Parenthetically, one of the really cool things about FOSSLC is that the presentations from Summercamps and other events that they organize are available on line.
Feature Data Object API
A critical guideline for sharing data is to avoid making copies, because as soon as you make a copy, your data maintenance problem becomes much more complicated. The Feature Data Object API (FDO) was developed and designed to help address this problem. FDO is designed to be read/write so that you can not only read data, but you can also modify and update data sources without making copies.
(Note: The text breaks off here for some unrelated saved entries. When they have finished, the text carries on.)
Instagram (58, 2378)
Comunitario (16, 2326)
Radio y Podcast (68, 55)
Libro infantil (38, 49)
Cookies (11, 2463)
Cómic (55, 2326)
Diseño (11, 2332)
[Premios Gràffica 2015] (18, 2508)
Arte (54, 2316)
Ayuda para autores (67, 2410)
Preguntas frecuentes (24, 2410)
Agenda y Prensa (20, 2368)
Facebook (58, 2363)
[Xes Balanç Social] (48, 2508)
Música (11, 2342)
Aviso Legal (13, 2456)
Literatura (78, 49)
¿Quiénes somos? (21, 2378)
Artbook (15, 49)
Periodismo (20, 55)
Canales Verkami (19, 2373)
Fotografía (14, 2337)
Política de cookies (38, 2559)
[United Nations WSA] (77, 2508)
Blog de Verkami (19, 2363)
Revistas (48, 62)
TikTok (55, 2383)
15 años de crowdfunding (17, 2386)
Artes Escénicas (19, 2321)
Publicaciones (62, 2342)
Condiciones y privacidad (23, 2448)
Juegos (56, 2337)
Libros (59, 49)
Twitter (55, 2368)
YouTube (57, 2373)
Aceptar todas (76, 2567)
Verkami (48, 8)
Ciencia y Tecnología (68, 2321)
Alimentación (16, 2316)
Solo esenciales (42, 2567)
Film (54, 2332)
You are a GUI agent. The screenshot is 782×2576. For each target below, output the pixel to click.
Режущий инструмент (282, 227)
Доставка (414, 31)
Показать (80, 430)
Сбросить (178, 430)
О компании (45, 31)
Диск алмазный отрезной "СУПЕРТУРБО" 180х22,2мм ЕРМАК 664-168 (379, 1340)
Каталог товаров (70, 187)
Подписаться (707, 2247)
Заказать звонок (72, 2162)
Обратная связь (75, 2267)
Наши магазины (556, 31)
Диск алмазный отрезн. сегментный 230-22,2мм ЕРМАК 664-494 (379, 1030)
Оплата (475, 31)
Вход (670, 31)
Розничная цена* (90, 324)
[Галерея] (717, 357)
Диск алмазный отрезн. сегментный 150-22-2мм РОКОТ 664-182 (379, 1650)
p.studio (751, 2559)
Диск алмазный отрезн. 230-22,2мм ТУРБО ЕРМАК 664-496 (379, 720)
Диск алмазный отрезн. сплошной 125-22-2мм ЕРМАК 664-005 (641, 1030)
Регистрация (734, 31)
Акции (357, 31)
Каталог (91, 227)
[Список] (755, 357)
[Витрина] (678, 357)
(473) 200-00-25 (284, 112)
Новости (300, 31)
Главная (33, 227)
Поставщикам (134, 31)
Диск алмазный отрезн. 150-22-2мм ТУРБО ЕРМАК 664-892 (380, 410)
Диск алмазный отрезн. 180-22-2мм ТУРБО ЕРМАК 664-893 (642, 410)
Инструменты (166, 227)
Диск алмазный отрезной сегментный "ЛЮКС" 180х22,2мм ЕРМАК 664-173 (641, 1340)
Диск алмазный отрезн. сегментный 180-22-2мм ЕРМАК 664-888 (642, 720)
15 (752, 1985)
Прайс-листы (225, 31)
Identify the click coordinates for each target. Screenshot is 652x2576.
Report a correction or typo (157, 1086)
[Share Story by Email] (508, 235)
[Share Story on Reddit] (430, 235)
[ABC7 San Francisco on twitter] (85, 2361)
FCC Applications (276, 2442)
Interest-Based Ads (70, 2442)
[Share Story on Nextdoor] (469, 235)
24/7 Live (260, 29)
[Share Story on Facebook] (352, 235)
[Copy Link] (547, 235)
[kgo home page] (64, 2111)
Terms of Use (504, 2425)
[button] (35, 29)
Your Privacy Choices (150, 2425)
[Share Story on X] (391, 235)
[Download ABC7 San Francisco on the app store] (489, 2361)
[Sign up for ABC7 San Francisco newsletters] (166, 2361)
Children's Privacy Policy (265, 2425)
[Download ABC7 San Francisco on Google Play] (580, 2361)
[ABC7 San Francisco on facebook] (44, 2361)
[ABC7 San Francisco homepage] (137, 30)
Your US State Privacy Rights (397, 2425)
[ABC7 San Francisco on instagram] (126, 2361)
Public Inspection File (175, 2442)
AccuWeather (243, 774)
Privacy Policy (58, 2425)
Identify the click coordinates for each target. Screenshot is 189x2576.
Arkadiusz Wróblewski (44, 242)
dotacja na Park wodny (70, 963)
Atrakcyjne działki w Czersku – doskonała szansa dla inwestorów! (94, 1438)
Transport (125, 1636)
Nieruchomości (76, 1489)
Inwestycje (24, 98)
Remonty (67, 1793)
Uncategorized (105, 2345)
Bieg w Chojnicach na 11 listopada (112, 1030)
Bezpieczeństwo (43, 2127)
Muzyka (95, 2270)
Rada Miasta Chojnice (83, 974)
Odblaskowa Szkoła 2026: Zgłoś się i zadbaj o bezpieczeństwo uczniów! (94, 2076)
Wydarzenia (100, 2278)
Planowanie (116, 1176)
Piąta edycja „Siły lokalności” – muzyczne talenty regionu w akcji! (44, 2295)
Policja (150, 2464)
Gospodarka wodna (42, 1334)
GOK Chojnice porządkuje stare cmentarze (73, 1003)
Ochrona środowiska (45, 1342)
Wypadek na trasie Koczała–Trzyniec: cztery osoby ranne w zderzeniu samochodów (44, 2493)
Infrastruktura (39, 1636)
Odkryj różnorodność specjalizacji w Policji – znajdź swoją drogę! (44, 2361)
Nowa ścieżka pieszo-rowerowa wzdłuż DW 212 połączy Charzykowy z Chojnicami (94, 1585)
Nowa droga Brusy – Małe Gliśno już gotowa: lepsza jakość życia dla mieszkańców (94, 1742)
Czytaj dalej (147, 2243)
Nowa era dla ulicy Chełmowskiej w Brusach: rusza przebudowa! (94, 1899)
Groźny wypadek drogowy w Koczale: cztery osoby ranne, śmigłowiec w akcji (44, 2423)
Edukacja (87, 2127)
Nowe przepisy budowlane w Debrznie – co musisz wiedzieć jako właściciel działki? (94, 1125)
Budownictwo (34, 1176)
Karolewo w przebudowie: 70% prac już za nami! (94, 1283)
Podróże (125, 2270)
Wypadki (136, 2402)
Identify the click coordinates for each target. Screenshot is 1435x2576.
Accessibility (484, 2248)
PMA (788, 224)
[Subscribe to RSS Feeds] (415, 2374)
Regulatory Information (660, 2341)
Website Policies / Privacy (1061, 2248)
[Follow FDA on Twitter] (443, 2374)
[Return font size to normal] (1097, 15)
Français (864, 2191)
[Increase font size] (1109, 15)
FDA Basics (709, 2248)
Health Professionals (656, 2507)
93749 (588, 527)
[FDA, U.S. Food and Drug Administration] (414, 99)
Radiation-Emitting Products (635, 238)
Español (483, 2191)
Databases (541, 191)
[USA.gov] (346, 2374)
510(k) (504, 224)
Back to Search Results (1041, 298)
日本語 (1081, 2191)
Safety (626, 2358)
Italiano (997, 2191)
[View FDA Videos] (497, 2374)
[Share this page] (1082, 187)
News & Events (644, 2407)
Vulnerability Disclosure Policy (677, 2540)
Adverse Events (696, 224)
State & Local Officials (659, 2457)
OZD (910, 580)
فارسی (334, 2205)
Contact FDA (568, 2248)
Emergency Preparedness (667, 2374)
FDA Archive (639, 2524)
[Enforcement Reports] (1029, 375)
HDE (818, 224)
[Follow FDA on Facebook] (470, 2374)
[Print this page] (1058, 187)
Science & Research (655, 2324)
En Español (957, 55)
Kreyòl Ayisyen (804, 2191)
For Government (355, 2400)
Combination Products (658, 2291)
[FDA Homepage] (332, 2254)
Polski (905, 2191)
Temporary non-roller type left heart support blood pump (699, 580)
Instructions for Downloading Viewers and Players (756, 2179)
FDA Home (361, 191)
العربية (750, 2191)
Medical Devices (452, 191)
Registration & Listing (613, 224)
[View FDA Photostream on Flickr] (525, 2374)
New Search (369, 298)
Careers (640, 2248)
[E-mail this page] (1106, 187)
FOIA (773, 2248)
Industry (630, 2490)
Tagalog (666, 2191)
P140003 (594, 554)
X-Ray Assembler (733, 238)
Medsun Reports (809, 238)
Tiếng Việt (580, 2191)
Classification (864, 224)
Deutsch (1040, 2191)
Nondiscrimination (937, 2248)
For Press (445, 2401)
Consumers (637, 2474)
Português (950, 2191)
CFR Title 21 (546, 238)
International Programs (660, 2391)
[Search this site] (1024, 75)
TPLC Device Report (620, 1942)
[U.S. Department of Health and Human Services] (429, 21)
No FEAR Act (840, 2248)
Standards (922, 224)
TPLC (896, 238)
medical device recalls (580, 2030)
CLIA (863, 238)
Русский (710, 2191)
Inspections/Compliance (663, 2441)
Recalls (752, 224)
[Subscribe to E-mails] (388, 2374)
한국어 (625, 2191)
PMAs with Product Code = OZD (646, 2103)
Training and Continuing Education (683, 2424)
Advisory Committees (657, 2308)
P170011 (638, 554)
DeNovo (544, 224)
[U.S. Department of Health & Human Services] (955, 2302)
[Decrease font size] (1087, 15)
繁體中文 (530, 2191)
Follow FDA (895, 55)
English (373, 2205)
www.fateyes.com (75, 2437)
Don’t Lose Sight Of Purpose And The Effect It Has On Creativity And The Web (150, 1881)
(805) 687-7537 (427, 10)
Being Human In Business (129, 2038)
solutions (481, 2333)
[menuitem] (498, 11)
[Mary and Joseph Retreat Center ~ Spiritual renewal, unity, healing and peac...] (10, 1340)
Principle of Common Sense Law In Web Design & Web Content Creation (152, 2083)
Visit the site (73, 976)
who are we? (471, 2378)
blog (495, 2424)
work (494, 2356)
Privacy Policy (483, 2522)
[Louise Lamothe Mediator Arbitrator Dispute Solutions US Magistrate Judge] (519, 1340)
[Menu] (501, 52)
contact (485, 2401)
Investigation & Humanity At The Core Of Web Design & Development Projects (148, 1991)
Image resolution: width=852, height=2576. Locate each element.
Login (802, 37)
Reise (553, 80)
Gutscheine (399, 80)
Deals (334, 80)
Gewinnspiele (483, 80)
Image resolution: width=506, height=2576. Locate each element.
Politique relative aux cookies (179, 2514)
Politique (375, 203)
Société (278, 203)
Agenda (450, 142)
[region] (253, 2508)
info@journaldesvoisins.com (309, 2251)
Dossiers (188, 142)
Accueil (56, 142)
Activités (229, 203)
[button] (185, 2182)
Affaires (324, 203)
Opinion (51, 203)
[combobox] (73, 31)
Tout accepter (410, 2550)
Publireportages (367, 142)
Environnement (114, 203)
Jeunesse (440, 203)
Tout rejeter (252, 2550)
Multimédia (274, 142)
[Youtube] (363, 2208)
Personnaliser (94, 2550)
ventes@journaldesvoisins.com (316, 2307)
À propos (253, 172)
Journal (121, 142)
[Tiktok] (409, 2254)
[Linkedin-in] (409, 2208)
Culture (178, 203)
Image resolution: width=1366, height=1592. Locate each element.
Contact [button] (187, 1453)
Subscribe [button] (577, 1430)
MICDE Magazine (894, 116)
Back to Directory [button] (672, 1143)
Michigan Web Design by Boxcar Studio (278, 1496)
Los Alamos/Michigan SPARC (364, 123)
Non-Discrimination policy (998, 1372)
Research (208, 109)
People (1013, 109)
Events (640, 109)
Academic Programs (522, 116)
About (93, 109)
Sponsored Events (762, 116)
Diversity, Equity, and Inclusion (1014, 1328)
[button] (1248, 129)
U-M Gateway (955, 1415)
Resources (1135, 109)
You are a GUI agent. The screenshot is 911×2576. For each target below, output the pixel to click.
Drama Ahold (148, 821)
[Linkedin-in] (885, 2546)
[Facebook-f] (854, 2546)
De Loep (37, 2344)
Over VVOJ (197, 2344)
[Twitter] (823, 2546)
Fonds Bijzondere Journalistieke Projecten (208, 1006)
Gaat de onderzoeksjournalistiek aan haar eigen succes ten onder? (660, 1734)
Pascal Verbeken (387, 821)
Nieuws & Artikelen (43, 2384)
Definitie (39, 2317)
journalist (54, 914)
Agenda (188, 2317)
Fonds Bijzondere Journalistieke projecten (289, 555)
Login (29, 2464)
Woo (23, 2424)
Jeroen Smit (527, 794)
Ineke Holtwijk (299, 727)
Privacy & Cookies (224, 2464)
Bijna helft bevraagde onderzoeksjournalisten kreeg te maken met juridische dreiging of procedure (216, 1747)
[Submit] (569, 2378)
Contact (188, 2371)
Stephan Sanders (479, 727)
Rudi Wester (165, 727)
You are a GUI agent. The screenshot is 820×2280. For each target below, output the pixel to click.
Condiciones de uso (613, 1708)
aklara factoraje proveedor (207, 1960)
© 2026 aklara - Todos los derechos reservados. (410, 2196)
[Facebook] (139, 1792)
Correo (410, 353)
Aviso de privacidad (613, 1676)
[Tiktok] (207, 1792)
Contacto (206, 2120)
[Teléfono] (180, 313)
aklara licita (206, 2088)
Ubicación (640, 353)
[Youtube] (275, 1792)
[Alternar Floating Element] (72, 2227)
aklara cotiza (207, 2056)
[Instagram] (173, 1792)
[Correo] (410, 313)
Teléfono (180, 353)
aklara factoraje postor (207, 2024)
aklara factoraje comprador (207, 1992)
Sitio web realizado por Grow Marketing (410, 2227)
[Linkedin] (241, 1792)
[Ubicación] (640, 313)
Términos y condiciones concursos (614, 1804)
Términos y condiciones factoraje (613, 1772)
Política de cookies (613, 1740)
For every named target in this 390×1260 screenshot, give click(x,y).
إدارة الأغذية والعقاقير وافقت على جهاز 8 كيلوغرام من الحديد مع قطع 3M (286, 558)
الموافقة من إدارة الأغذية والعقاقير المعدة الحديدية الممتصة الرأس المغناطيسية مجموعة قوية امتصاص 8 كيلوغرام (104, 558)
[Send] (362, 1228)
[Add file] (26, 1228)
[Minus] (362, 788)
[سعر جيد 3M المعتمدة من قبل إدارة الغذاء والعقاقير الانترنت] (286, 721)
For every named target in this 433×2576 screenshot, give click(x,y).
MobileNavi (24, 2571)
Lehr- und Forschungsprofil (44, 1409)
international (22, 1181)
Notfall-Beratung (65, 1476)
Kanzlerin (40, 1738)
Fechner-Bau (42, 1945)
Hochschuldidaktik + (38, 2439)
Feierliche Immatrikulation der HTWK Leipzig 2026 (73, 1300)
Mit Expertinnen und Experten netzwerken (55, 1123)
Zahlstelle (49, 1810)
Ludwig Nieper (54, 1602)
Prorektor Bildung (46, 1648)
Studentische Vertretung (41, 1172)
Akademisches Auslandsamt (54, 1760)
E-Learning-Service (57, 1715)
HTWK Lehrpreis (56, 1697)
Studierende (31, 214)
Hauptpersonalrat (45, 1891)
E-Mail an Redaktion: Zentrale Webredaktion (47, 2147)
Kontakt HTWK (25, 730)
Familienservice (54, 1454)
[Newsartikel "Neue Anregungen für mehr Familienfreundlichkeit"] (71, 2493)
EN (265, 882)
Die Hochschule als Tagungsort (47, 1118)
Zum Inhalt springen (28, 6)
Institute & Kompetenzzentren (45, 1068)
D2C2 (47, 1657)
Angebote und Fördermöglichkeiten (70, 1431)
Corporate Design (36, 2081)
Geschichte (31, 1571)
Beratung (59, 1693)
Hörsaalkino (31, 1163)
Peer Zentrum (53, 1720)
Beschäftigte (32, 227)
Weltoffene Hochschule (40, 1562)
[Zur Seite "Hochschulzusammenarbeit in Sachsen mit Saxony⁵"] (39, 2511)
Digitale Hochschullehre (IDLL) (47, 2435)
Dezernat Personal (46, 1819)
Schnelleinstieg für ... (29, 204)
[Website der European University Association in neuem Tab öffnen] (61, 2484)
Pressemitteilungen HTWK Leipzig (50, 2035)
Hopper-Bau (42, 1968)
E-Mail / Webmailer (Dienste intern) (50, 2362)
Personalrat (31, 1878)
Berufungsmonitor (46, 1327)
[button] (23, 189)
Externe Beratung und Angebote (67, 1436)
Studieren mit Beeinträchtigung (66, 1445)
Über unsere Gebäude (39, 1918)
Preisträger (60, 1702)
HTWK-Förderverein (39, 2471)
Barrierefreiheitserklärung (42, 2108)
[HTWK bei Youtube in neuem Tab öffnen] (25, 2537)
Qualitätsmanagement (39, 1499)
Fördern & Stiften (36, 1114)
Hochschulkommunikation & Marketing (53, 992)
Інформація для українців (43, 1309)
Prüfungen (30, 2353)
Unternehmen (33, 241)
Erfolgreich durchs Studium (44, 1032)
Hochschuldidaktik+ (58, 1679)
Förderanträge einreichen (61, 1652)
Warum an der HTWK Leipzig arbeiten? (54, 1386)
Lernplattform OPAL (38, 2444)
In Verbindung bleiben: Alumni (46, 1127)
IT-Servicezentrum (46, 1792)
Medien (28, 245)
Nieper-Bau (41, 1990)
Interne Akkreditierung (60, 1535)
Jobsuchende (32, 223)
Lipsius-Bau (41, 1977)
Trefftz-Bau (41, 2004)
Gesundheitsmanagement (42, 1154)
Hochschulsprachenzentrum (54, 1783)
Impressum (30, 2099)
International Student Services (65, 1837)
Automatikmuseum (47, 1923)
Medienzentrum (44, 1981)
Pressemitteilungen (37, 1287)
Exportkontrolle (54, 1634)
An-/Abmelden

FDO is a project of the Open Source Geospatial Foundation (OSGEO).
FDO supports many different types of data stores including shape files, SDF, Oracle Spatial/Locator, SQL Server, MySQL, PostGIS and other spatial data stores.
FDO is fundamentally a C++ API, but it is available in Web programming environments such as PHP, JSP, and .Net/ASP. All of which is fine if you're a programmer.
Open Web-based Spatial Data Access for Non-programmers
But what if you're not a programmer and want to access spatial data on-line ? To begin to address this challenge, at FOSSLC we outlined an open architecture implemented by Haris and based on
REST (Representational State Transfer) that provides web services for geospatial data. The most important feature of this architecture is that because it's REST, all you need to know how to do to access spatial data on-line for both read and write is to write an URL, the string of characters at the top of your browser you use to link to web sites. To be concrete here's an example,
http://maps.nanaimo.ca/data/property/.html?filter_1_and_equal_house=2323&filter_2_and_like_street=Rosstown&count=20&submit=Search
You can choose how you want the data to come back, as HTML, KML, XML, GeoJSON, or PNG just by changing the "html" in the URL.
For example,
http://maps.nanaimo.ca/data/property/.kml?filter_1_and_equal_house=2323&filter_2_and_like_street=Rosstown&count=20&submit=Search
will retrieve KML which will invoke Google Earth.
In the presentation at FOSSLC we provided some examples of RESTful URLs for both the City of Nanaimo (
Nanaimo Geodata) and the water company in Slovenia (
GeoData Site), both of which you can try yourself. For English speakers with no Slovenian I would recommend the Nanaimo site.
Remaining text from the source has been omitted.